(Data provided begins)

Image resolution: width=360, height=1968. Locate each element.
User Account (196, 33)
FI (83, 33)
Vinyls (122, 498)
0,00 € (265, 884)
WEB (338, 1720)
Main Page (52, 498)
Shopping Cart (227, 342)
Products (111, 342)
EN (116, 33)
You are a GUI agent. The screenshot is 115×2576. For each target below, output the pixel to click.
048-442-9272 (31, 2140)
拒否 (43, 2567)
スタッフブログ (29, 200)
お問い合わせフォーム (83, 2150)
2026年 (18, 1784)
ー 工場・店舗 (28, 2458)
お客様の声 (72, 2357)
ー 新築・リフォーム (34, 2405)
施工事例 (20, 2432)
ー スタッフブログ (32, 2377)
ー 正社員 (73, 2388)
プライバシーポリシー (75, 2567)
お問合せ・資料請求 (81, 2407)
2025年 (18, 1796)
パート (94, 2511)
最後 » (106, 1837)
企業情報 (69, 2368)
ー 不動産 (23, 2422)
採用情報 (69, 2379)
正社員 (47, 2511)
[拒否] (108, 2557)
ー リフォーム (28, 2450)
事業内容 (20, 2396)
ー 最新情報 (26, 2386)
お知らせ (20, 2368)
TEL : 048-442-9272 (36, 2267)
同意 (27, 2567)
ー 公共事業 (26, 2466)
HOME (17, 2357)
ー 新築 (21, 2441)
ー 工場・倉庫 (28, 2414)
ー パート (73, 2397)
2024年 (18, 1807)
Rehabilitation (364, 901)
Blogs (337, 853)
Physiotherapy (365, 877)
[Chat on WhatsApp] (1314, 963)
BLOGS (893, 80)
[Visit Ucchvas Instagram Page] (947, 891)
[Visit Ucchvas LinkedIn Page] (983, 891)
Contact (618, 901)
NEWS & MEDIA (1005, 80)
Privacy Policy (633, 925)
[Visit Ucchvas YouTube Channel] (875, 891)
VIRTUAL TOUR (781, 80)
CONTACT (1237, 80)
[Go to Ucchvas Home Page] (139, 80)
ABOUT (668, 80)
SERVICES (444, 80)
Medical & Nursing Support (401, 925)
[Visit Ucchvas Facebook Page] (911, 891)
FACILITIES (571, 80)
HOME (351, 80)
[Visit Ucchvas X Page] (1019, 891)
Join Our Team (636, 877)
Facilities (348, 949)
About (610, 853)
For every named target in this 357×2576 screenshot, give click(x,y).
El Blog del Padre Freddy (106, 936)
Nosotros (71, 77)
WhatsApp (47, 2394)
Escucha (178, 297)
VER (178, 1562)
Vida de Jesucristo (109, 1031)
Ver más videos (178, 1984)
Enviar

(Data provided ends)

Work required - In this exercise, reproduce the material word for word, in full.

Result of this task -
Image resolution: width=360, height=1968. Locate each element.
User Account (196, 33)
FI (83, 33)
Vinyls (122, 498)
0,00 € (265, 884)
WEB (338, 1720)
Main Page (52, 498)
Shopping Cart (227, 342)
Products (111, 342)
EN (116, 33)
You are a GUI agent. The screenshot is 115×2576. For each target below, output the pixel to click.
048-442-9272 (31, 2140)
拒否 (43, 2567)
スタッフブログ (29, 200)
お問い合わせフォーム (83, 2150)
2026年 (18, 1784)
ー 工場・店舗 (28, 2458)
お客様の声 (72, 2357)
ー 新築・リフォーム (34, 2405)
施工事例 (20, 2432)
ー スタッフブログ (32, 2377)
ー 正社員 (73, 2388)
プライバシーポリシー (75, 2567)
お問合せ・資料請求 (81, 2407)
2025年 (18, 1796)
パート (94, 2511)
最後 » (106, 1837)
企業情報 (69, 2368)
ー 不動産 (23, 2422)
採用情報 (69, 2379)
正社員 (47, 2511)
[拒否] (108, 2557)
ー リフォーム (28, 2450)
事業内容 (20, 2396)
ー 最新情報 (26, 2386)
お知らせ (20, 2368)
TEL : 048-442-9272 (36, 2267)
同意 (27, 2567)
ー 公共事業 (26, 2466)
HOME (17, 2357)
ー 新築 (21, 2441)
ー 工場・倉庫 (28, 2414)
ー パート (73, 2397)
2024年 (18, 1807)
Rehabilitation (364, 901)
Blogs (337, 853)
Physiotherapy (365, 877)
[Chat on WhatsApp] (1314, 963)
BLOGS (893, 80)
[Visit Ucchvas Instagram Page] (947, 891)
[Visit Ucchvas LinkedIn Page] (983, 891)
Contact (618, 901)
NEWS & MEDIA (1005, 80)
Privacy Policy (633, 925)
[Visit Ucchvas YouTube Channel] (875, 891)
VIRTUAL TOUR (781, 80)
CONTACT (1237, 80)
[Go to Ucchvas Home Page] (139, 80)
ABOUT (668, 80)
SERVICES (444, 80)
Medical & Nursing Support (401, 925)
[Visit Ucchvas Facebook Page] (911, 891)
FACILITIES (571, 80)
HOME (351, 80)
[Visit Ucchvas X Page] (1019, 891)
Join Our Team (636, 877)
Facilities (348, 949)
About (610, 853)
For every named target in this 357×2576 screenshot, give click(x,y).
El Blog del Padre Freddy (106, 936)
Nosotros (71, 77)
WhatsApp (47, 2394)
Escucha (178, 297)
VER (178, 1562)
Vida de Jesucristo (109, 1031)
Ver más videos (178, 1984)
Enviar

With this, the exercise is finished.